Why it matters: The findings from Georgetown University researchers in Health Affairs raise more questions about whether the No Surprises Act is actually having a dampening effect on health costs and premiums paid by consumers, as was projected.
What they found: About 70% of the 657,000 new cases submitted to arbitration in 2023 came from just four organizations, all backed by private equity: Team Health, SCP Health, Radiology Partners, and Envision.
- Two organizations — Team Health and Singleton Associates, which is part of Radiology Partners — won more than 90% of their cases in the last three quarters of 2023.

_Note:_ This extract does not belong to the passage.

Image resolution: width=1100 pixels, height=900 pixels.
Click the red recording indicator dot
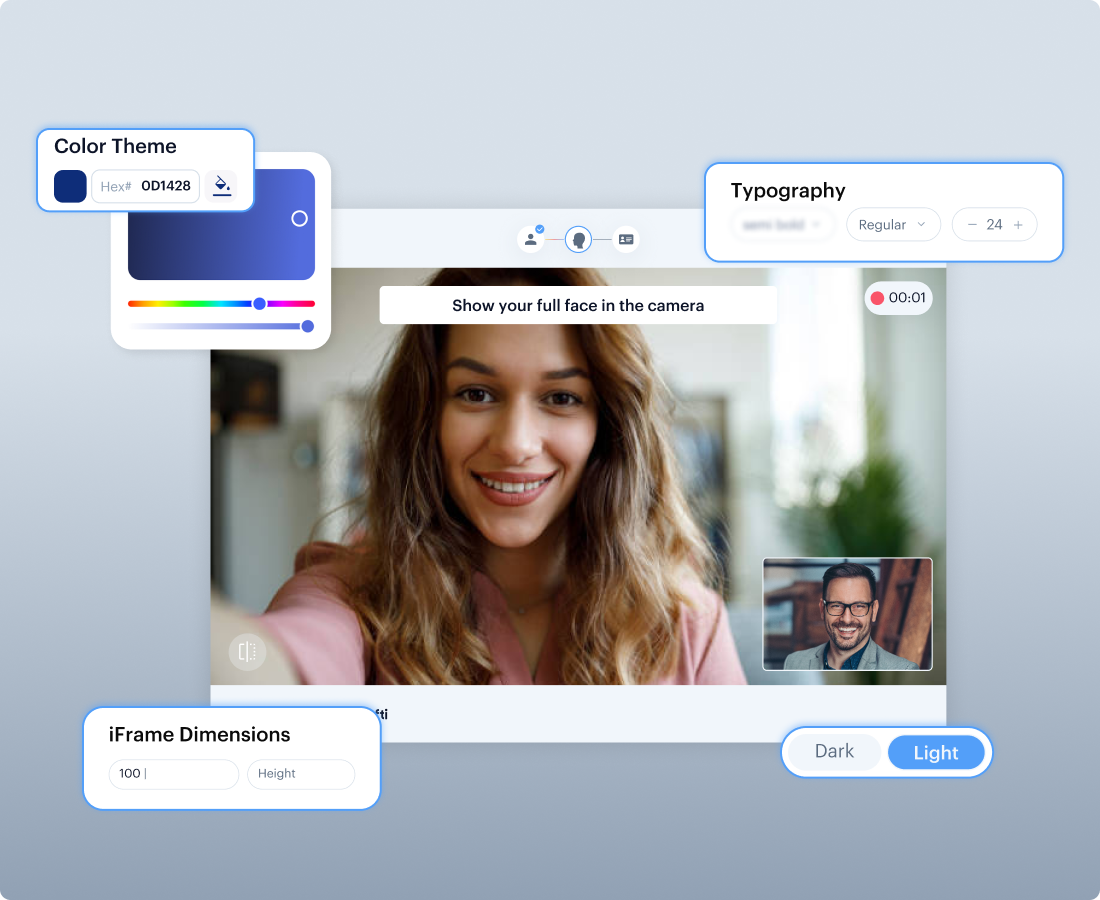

- Team Health typically won about double the inflation-adjusted median rate insurers paid in-network providers while Singleton collected up to eight times that in the last three quarters.
- Radiologists, surgeons, and neurologists were overall the most successful using the process, while hospitals won less frequently and collected lower payouts.
Team Health, in a statement, blamed big health insurers for abusing the No Surprises Act to boost their profits.
- "TeamHealth has won an overwhelming majority of IDR cases because insurers severely and chronically underpay for emergency and lifesaving medical care," it said. "TeamHealth would prefer to be in-network at fair and reasonable rates."
- Envision, in a statement, said is no longer wholly owned by KKR or private equity and has had a number of institutional investors and an independent board of directors since the beginning of November 2023.
Between the lines: A Brookings Institution analysis earlier this year found median arbitration payouts during the first half of 2023 for emergency care, imaging, and neonatal and pediatric critical care were at least 3.7 times what Medicare would pay.
- As we previously wrote, such findings suggest being out of network may be more attractive now because patients under the surprise billing law are no longer the ones being hit with big bills.
What's ahead: The ground rules for the arbitration process and the calculation of payouts could still change. The process for settling surprise billing disputes has been mired in litigation, including a district court decision last year that slowed the filing of new cases.
Editor's note: This story has been updated with comment from Team Health and Envision.